Drawing on over 30 years of accumulated research and local nuclear contestation, Davidson claims "Peterborough folk have resisted nuclear energy over decades and there has been a serious and longstanding commitment to oppose the industry." In Davidson's words, the point of their upcoming intervention will be to communicate "we don't want it now and we never wanted it."

Former Peterborough resident Paul McKay's new and strategically released book, Atomic Accomplice: How Canada Deals in Deadly Deceit, documents how federal and provincial governments have secretly and not so secretly manipulated the energy marketplace by price-fixing, subsidies and cost-overruns.

If the cost of rebuilding the aged reactors at the Darlington Nuclear Station is factored in, the Ontario Clean Air Alliance has suggested the actual cost of the energy will be from 19 to 37 cents per kilowatt-hour. They have aggressively mounted a "Stop a $35 Billion Nuclear Handout" campaign, claiming "every nuclear project in Ontario's history has gone massively over budget." In what may amount to a massive transfer of wealth from tax payers to the industries and corporations that use the energy at a greater rate, taxpayers will be on the hook to potentially cover 2.5 times Ontario Power Generation's (OPG) estimates, not including the $1.8 billion per year on the taxpayers in debt retirement charges for previous cost overruns.

According to Roy Brady of Safe And Green Energy (SAGE), the Darlington Newbuild Environmental Impact Statement has ignored the language in Section 7 of the Green Energy Act. SAGE has asked the Canadian Environmental Law Association to construct an "irrefutable legal argument around the viability of energy alternatives to replace the Darlington project."

The Ontario Power Authority's 2006 minimum targets for renewable energy over 20 years suggests that nuclear and renewable energy are direct competitors for 'space' on the grid according to an extensive and compelling report, "Renewable is Doable." The report, prepared by the PEMBINA Institute and Greenpeace, has crunched the numbers. It includes evidence supporting the claim that "building a new nuclear plant will cost ratepayers anywhere from 12 to 48 per cent more than delivering that same amount of power using a mix of renewable and more efficient options." The report also projects that beyond a temporary increase in jobs to build the reactors, that a green energy portfolio would create an additional 27,000 new and sustained jobs in Ontario.

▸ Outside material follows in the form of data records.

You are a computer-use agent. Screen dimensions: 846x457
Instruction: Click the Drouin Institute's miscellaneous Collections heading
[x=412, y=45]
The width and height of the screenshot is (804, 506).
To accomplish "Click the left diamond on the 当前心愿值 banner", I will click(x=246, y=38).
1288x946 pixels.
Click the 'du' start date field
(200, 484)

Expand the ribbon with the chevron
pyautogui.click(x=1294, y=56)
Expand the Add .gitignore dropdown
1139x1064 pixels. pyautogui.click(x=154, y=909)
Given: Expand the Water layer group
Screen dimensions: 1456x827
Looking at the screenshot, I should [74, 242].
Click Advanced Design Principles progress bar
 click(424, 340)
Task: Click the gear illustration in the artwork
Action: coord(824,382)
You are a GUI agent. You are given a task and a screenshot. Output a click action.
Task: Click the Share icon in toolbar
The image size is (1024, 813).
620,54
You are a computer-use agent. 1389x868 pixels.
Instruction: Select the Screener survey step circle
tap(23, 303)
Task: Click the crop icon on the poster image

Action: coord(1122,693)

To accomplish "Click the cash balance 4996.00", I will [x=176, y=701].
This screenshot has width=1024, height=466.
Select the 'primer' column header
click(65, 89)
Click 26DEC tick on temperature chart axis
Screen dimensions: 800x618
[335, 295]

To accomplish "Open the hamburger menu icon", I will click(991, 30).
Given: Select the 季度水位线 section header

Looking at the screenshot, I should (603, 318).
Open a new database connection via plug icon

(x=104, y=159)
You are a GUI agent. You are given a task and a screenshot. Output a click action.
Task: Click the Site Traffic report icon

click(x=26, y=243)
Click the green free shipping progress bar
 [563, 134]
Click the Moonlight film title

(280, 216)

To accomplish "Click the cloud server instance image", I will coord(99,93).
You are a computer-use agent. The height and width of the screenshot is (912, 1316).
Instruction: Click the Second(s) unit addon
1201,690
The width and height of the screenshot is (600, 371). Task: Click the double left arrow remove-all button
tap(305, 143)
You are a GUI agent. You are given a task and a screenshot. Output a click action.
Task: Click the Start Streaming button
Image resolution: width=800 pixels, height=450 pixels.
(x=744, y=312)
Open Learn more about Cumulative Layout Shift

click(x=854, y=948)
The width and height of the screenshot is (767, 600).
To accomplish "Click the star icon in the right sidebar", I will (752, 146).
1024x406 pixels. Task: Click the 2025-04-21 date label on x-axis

A review of materials from different environmental intervener organizations suggests they have jettisoned low dose radiation exposure arguments based on peer reviewed science to focus on the legal and procedural apparatus. For example, several groups plan to challenge an outdated 1974 act of parliament, the Nuclear Liability Act. The act indemnifies nuclear vendors, suppliers and operators from paying for the full clean up costs and compensation in the event of an accident or terrorist incident.

Paolo Greco, one of a group of interveners from the Trent community has noted that OPG has not "accounted for the costs of managing the increased toxicity of nuclear wastes produced by the next generation of reactors." The Joint Panel Review's jurisdiction does not consider nuclear waste; this task goes to the Nuclear Waste Management Organization, whose advisory board is critical of expansion. In a statement, the organization claimed that "the potential role of nuclear energy in addressing Canada's future electricity requirements needs to be placed within a much larger policy framework that examines the costs, benefits and hazards of all available forms of electrical energy supply, and that framework needs to make provision for comprehensive, informed public participation."

The Joint Review Panel will be hearing the public interventions and oral presentations starting March 21 in Courtice, Ontario. One intervener, Trent Student Amanda Lickers, has stated publicly to the Canadian Nuclear Safety Commission, "I'm not a big fan of the nuclear industry on the whole. I feel that having an environmental assessment passed on a substance like uranium where the waste management and waste disposal aspects are still being worked out is a little problematic."

Reprinted with permission from Arthur, the Peterborough and Trent independent press.